A meditative travelogue through a part of Japan few outsiders ever see.
“We carry our lives on our backs and traverse the spine of the world, no humans for miles, no routes down, just forward or back, the beast below always shifting, always ready to heave us off.” So writes Mod, a resident of Japan, in this narrative of meandering on long solo walks through the quiet woods of the country’s Kii Peninsula. Bordered by some of Japan’s largest cities, the lightly populated region is “one of the rainiest places in the earth’s subtropical region,” wetter than even the Amazon, as attested to by Mod’s lovely if somber black-and-white photographs, studies in mist and fog. The people Mod encounters in the rugged mountains in the time of Covid-19 are resigned to the injustice of the world and the rough wisdom of nature. Says one woman of the virus and its effects, “the world all goin’ sideways…and don’t know if it can right itself.” Others, men mostly, are quick to offer booze, seemingly looking for an excuse to get blotto, an invitation to which Mod, a nondrinker, politely declines in fluent Japanese.

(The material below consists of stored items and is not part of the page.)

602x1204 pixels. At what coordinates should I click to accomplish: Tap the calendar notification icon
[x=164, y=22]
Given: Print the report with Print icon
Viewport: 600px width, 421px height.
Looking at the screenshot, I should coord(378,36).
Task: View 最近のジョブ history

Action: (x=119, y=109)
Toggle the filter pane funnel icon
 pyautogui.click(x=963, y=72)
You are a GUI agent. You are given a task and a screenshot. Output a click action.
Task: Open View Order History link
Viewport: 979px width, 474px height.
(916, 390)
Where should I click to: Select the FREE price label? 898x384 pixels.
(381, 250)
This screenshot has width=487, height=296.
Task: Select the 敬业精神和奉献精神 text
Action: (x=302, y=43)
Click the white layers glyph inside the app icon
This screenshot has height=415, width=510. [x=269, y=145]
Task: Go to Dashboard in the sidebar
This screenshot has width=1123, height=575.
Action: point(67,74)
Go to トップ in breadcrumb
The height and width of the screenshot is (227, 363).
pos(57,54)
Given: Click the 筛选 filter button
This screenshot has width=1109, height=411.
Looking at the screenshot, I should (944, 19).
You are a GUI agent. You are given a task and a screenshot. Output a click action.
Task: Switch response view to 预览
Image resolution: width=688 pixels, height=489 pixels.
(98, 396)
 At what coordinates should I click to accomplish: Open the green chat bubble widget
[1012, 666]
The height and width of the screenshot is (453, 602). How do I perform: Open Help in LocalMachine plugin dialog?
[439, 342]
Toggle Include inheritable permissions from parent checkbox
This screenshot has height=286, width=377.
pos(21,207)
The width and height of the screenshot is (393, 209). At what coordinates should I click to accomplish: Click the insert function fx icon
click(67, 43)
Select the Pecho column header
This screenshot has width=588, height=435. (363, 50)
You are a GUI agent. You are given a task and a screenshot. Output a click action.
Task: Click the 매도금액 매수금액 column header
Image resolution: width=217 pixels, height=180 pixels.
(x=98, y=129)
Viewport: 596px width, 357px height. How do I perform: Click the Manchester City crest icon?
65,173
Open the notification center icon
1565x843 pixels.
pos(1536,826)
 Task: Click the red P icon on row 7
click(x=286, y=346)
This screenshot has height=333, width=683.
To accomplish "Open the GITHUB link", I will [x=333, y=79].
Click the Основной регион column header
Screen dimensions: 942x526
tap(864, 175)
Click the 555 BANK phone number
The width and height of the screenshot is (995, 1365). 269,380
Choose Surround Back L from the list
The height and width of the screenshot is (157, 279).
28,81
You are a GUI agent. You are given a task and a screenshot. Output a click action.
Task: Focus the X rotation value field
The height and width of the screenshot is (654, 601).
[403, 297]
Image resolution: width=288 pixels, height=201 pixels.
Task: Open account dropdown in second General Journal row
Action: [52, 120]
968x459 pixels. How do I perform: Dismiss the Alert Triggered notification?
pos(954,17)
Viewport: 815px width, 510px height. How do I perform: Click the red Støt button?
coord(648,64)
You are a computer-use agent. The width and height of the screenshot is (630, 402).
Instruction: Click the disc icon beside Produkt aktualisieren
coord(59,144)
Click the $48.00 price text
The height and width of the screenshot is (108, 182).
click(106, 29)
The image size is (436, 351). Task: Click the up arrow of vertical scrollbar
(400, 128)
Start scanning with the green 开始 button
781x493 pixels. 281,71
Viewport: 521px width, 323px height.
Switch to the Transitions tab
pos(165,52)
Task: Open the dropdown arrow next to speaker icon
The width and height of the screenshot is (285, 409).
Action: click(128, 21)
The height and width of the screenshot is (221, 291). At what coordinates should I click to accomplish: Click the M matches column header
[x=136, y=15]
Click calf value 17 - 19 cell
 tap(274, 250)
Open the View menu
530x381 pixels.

Everyone, though, is kindly disposed if sometimes gruff, living examples of the Japanese concept of “yoyū,” “a word that somehow means: the excess provided when surrounded by a generous abundance.” Much of Mod’s battery of facts comes from what he calls the “John Effect,” honoring a friend who is deeply learned in the history and culture of every corner of Japan, including “these recondite hinterlands.” He addresses his narrative to another friend from long ago, living somewhere in an America that Mod barely recognizes (“How can you say that a country ‘loves’ you without providing health care?”), but his account reaches far beyond private reminiscence to become an exemplary travel narrative, instructive and entertaining.
Elegant and inspired: just the thing to read along with Basho and other pilgrims into Japan’s back country.